Не спорю. Каждый спектакль получается живым и новым, на каждом - получаю удовольствие. Мария всегда находит в своих героинях нюансы поведения. В нашем дуэте я чувствую гармонию и какое-то здоровое соперничество, никто из нас не старается перещеголять партнера прыжками и вращениями.
Стараемся танцевать с московским достоинством. Эту традицию Большого театра не хочется терять.
- В чем еще московские традиции?
На сцене представляли историю героев, причем женщина была дамой, мужчина - кавалером, а не неким бесполым существом.
- Мир заговорил о Вас после того, как Вы с Марией открывали гастроли Большого в Парижской опере?
Мне было всего 22 года, и это событие стало особенно важным. Представлять Большой театр - очень ответственно.
- Сейчас Вы станцевали весь главный балетный репертуар, в последних сезонах заняты во всех премьерах. Участие в проекте канала «Культура» «Большой балет» - 2012 сыграло на популярность?
Поверьте, никогда не гнался за популярностью, поклонниками, фотографиями в газетах и журналах. «Большой балет» помог приобрести опыт работы с камерами. На сцене мы увеличиваем посыл движений, усиливаем эмоции.
А на объектив камеры нужно подчас играть на полутонах и в мимике, и в движениях - достоверно, как в кино. На проекте я почувствовал эту грань. Что-то потом пригодилось в камерных психологических балетах. Например, в «Даме с камелиями».
- А на недавней трансляции «Укрощения строптивой» танцевали для публики Большого театра или думали о зрителях далеких стран?
Нам повезло. Спектакль шел блоком, и первое из представлений сняли. Жан-Кристоф Майо показывал нам запись и четко расставлял акценты. Он уже знал, где крупные планы, где - общие. Он единственный хореограф, который приехал готовить трансляцию.
- Вообще, нужны ли трансляции?
Конечно. Они популяризируют балет. Много людей - американцы, европейцы, японцы - обсуждали показы в соцсетях, выкладывали фотографии переполненных залов кинотеатров, благодарили, просили повторить. Очень приятно получать такие отклики.
- Успех в карьере часто меняет поведение: артист уже позволяет себе пропускать класс, появляются высокомерие, безапелляционные заявления. Не боитесь звездной болезни?
Я не конфликтный человек, не умею агрессивно высказываться, что-либо требовать. По-прежнему много работаю. В нашем деле важно не останавливаться на достигнутом и не терять головы. Если поймешь, что многого достиг и заслужил поблажки, дальше дороги нет.

**УСЛОВИЕ ЗАДАНИЯ**
Перепишите без изменений часть интервью о балете от слов «А на объектив» до слов «зрителях далеких стран?».

**ПРИВЕДЁННЫЙ СПИСОК**
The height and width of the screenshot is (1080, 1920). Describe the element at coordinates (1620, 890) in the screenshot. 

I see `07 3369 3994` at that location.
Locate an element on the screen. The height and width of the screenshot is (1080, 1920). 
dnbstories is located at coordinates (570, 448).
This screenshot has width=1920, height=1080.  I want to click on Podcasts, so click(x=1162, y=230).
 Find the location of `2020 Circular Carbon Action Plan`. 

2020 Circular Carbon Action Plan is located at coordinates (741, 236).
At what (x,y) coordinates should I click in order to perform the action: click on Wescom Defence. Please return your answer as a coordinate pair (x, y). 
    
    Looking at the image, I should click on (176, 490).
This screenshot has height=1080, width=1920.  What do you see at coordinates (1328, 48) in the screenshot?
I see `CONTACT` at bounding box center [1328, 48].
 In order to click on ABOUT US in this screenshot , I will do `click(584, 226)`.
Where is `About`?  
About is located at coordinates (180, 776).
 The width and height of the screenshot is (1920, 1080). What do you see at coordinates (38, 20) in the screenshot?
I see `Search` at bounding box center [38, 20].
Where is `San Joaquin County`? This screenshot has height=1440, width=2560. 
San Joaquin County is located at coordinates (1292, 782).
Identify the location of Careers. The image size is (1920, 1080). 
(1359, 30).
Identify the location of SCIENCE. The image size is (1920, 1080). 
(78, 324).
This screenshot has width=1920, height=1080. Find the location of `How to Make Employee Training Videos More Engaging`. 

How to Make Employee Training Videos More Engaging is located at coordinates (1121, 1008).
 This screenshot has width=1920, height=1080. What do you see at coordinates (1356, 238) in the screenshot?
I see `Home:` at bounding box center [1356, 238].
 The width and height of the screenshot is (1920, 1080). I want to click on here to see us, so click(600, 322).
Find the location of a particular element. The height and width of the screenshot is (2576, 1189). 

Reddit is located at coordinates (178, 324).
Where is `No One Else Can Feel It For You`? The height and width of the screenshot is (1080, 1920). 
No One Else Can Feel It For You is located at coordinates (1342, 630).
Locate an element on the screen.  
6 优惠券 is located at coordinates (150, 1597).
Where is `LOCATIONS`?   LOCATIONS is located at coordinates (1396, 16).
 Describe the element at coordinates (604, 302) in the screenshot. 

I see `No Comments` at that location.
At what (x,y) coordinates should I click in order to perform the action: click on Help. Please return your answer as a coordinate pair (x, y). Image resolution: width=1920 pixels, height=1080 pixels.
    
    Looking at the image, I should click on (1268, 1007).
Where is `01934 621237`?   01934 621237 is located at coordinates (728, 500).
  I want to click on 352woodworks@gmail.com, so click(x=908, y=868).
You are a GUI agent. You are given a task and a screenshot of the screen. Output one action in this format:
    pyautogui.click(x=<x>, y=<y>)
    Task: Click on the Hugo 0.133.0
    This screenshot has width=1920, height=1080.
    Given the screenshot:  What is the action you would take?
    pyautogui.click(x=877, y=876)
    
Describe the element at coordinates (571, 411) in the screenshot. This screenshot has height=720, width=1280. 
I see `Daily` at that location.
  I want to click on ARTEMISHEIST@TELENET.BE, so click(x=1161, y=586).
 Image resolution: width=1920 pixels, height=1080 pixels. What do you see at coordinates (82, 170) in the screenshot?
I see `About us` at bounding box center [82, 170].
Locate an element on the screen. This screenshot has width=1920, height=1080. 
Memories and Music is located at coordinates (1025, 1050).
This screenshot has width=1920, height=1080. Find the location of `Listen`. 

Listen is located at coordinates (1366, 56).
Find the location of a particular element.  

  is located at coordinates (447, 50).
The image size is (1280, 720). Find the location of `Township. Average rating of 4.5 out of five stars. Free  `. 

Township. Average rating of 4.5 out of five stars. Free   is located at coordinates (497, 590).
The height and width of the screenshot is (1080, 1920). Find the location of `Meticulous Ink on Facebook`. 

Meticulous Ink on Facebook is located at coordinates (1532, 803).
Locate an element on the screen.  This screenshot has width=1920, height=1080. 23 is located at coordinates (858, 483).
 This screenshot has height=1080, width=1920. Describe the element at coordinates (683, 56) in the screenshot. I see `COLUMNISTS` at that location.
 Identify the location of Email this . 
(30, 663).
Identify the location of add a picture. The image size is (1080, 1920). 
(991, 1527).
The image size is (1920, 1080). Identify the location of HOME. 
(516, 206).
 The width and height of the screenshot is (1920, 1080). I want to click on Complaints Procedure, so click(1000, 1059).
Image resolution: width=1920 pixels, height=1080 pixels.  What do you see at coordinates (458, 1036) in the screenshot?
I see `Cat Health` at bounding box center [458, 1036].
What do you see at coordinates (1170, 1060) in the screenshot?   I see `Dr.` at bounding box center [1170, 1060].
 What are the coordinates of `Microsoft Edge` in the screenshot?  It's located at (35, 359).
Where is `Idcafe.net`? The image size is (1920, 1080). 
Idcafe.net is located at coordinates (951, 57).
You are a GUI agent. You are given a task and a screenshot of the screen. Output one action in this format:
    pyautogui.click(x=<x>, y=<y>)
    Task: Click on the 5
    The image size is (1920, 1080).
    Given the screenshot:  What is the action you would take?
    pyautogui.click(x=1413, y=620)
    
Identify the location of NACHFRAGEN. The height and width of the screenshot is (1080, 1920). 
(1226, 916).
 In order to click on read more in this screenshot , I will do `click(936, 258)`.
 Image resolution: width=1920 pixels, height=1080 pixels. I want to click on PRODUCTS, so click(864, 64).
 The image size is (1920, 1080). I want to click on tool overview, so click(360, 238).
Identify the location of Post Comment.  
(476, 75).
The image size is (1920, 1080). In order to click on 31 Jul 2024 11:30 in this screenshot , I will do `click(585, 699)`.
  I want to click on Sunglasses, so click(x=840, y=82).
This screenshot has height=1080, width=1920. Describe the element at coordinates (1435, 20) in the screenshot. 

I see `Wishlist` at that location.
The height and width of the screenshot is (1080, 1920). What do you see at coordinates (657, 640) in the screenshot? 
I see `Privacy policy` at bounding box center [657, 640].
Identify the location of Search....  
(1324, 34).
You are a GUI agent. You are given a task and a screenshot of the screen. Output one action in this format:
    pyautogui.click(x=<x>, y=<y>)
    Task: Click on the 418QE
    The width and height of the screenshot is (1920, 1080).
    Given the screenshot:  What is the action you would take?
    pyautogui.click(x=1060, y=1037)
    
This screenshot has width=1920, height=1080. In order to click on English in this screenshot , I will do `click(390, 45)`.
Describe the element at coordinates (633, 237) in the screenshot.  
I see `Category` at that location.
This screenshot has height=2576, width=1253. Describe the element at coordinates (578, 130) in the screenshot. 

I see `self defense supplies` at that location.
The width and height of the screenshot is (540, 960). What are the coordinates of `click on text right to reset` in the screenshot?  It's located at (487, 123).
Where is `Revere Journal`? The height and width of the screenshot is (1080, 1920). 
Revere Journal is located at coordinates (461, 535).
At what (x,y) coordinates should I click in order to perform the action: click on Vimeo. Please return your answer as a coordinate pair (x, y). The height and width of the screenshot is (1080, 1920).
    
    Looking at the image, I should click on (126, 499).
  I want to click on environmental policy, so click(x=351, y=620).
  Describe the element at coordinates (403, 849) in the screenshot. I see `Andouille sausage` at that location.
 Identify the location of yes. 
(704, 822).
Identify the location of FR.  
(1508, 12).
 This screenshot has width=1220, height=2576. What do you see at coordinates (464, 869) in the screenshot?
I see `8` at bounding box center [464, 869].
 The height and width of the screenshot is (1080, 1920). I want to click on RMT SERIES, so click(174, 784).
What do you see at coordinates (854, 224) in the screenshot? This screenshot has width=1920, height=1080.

**ОТВЕТ**
А на объектив камеры нужно подчас играть на полутонах и в мимике, и в движениях - достоверно, как в кино. На проекте я почувствовал эту грань. Что-то потом пригодилось в камерных психологических балетах. Например, в «Даме с камелиями».
- А на недавней трансляции «Укрощения строптивой» танцевали для публики Большого театра или думали о зрителях далеких стран?